▶ LISTA DE TAREFAS
1. Transcreva do texto sobre pilhas o trecho entre "Por analogia, podemos" e "uns aos outros).", incluindo essas duas passagens.
2. Segundo o texto sobre pilhas, que objeto do dia a dia é usado como analogia para explicar essa estrutura de dados?

▶ TEXTO DE ORIGEM
——

O conceito de pilha (stack)

Pilhas são estruturas lineares de dados que seguem a política LIFO (Last In, First Out), ou seja, o último elemento inserido é o primeiro a ser removido.

┌──────────────┐ TOPO DA PILHA
│  ELEMENTO N  │
├──────────────┤
│ ELEMENTO N-1 │
├──────────────┤
│     ····     │
├──────────────┤
│  ELEMENTO 3  │
├──────────────┤
│  ELEMENTO 2  │
├──────────────┤
│  ELEMENTO 1  │
└──────────────┘ BASE DA PILHA

Por analogia, podemos imaginar uma pilha de pratos: os pratos são colocados um por cima do outro e, quando precisamos de um prato no meio da pilha, todos que estiverem acima dele terão que ser retirados primeiro. Isso ilustra bem a principal característica da estrutura, que é o acesso imediato restrito ao elemento que estiver no topo da pilha.

Implementação da pilha como estrutura de dados

Uma pilha pode ser implementada de duas formas principais: utilizando uma área contígua de memória (como um vetor) ou uma estrutura que cresce conforme a necessidade (como uma sequência de elementos ligados uns aos outros).

——

▶ DADOS DE ORIGEM
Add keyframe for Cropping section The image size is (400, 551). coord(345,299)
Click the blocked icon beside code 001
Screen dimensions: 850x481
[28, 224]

——

▶ RESPOSTAS DO EXERCÍCIO
1.
Por analogia, podemos imaginar uma pilha de pratos: os pratos são colocados um por cima do outro e, quando precisamos de um prato no meio da pilha, todos que estiverem acima dele terão que ser retirados primeiro. Isso ilustra bem a principal característica da estrutura, que é o acesso imediato restrito ao elemento que estiver no topo da pilha.

Implementação da pilha como estrutura de dados

Uma pilha pode ser implementada de duas formas principais: utilizando uma área contígua de memória (como um vetor) ou uma estrutura que cresce conforme a necessidade (como uma sequência de elementos ligados uns aos outros).

2. Uma pilha de pratos.